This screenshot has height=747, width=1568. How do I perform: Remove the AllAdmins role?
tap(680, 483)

* * *

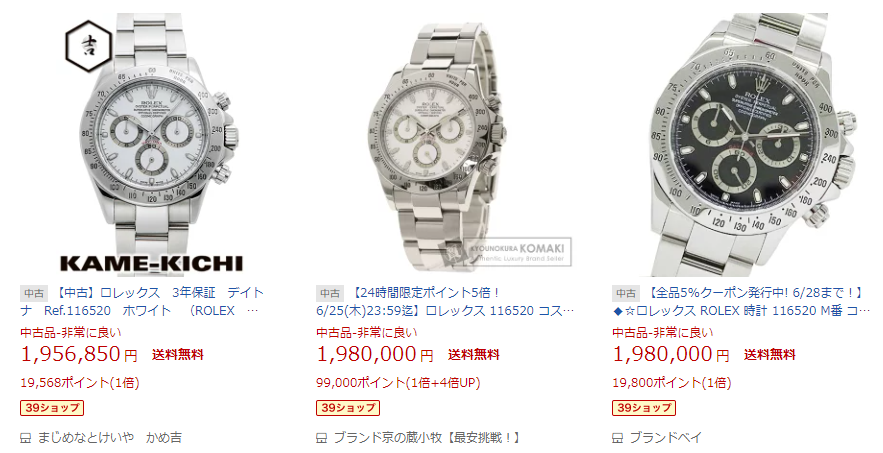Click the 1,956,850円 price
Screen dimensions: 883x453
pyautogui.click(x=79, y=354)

**AIM OF THE EXERCISE**
Could you set down, character for character, the material from the line holding "This screenshot has" through the line holding "tap(680, 483)", with both of those lines included?

**TASK RESPONSE**
This screenshot has height=747, width=1568. How do I perform: Remove the AllAdmins role?
tap(680, 483)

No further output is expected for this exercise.